---- Document text
Sunday, May 31, 2020

Usonia not America: On Imperialist Language

This article proposes that the term Usonian be used to describe residents or citizens of the USA, in place of the imperialist term American. Language reflects politics. This revolutionary gesture is necessary to overturn decades of exceptionalism that has damaged so many people(s).

For perspective, here's a list of countries and territories in the Americas:
Anguilla
Antigua and Barbuda
Argentina
Aruba
Bahamas
Barbados
Belize
Bermuda
Bolivia
Bonaire
Bouvet Island
Brazil
British Virgin Islands
Canada
Cayman Islands
Chile
Colombia
Costa Rica
Cuba
Curaçao
Dominica
Dominican Republic
Ecuador
El Salvador
Falkland Islands
French Guiana
Greenland
Grenada
Guadeloupe
Guatemala
Guyana
Haiti
Honduras
Jamaica
Martinique
Mexico
Montserrat
Nicaragua
Nueva Esparta
Panama
Paraguay
Peru
Puerto Rico
Saba
Saint-Martin
Saint Barthélemy
Saint Kitts and Nevis
Saint Lucia
Saint Martin
Saint Pierre and Miquelon
Saint Vincent and the Grenadines
San Andrés and Providencia
Sint Eustatius
Sint Maarten
South Georgia and the South Sandwich Islands
Suriname
Trinidad and Tobago
Turks and Caicos Islands
Uruguay
Venezuela

There's one more, of course: the United States of America. This country represents only a small part of the whole, yet likes to fashion itself as "America" in toto.

This nominative imperialism derives from the ideology known as Manifest Destiny. Originally this doctrine was used to justify the expansion of white settlers across the continent westward and southward, slaughtering all in their way (Native Americans, Spanish and other prior settlers, Mexicans, etc.)

In 1811 John Quincy Adams wrote:

The whole continent of North America appears to be destined by Divine Providence to be peopled by one nation, speaking one language, professing one general system of religious and political principles, and accustomed to one general tenor of social usages and customs. For the common happiness of them all, for their peace and prosperity, I believe it is indispensable that they should be associated in one federal Union.
--------
» Requirements: Quote the article on the term Usonian, starting with "This nominative imperialism" and going on through "one federal Union.". Answer from the article on the term Usonian and nothing else.
---- Provided material
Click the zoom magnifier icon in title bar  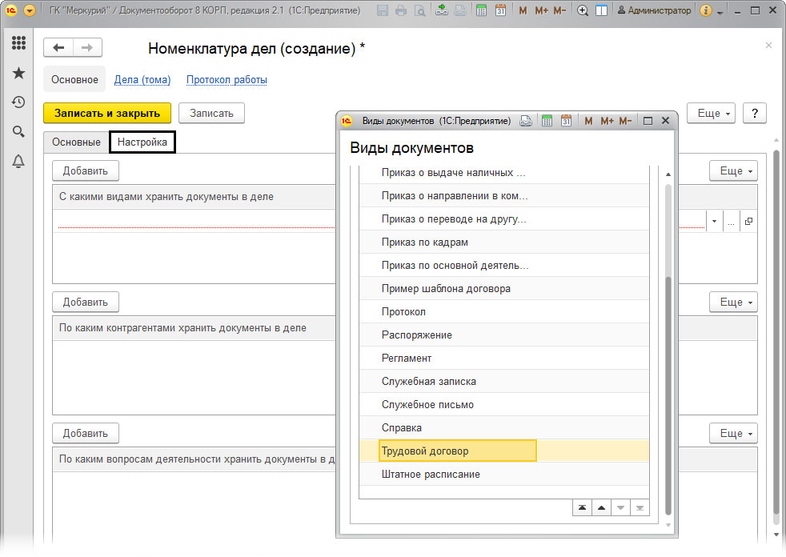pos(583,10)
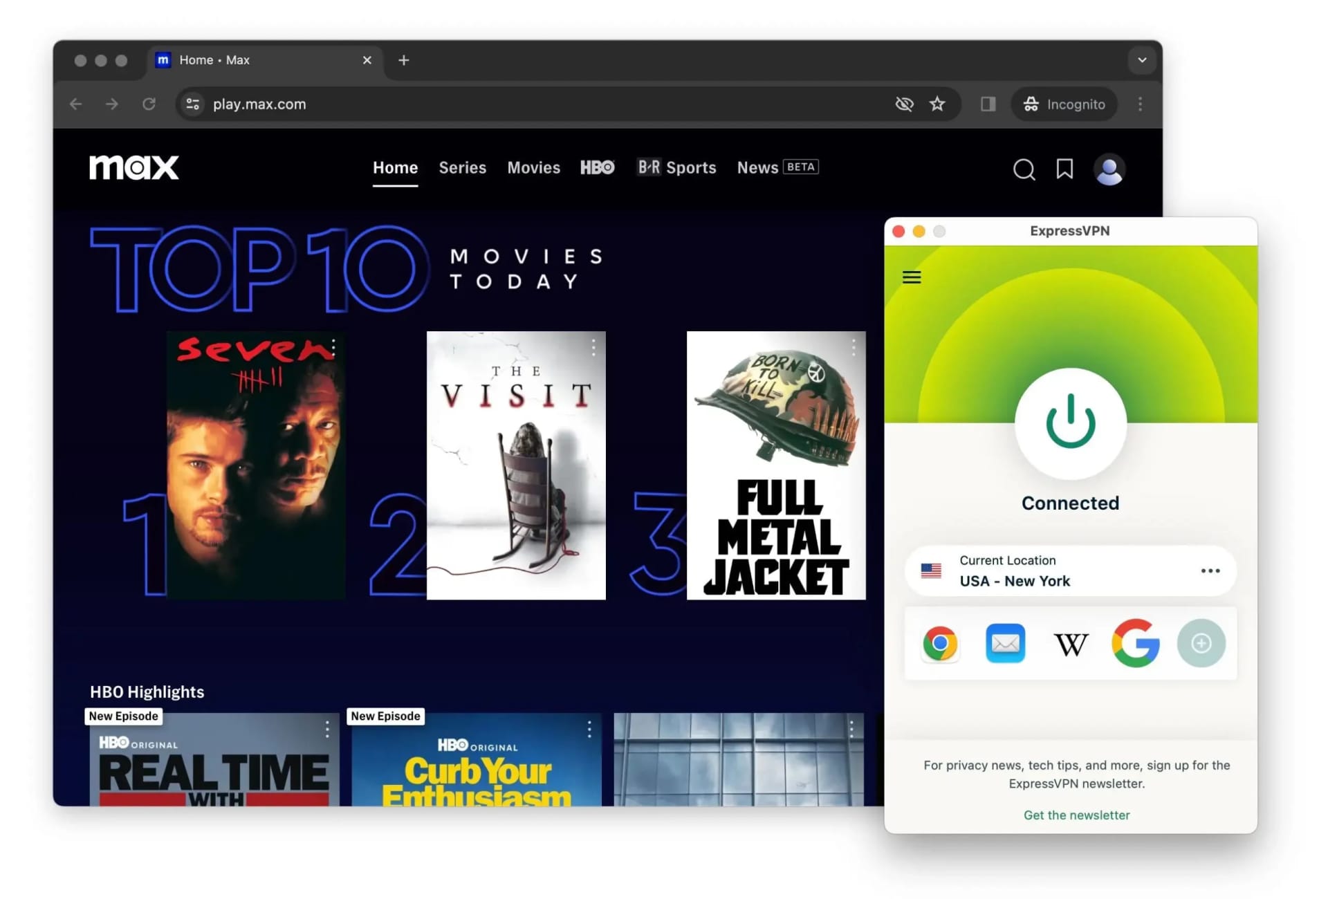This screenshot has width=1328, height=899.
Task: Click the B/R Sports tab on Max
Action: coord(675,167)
--------
» Correct result:
This nominative imperialism derives from the ideology known as Manifest Destiny. Originally this doctrine was used to justify the expansion of white settlers across the continent westward and southward, slaughtering all in their way (Native Americans, Spanish and other prior settlers, Mexicans, etc.)

In 1811 John Quincy Adams wrote:

The whole continent of North America appears to be destined by Divine Providence to be peopled by one nation, speaking one language, professing one general system of religious and political principles, and accustomed to one general tenor of social usages and customs. For the common happiness of them all, for their peace and prosperity, I believe it is indispensable that they should be associated in one federal Union.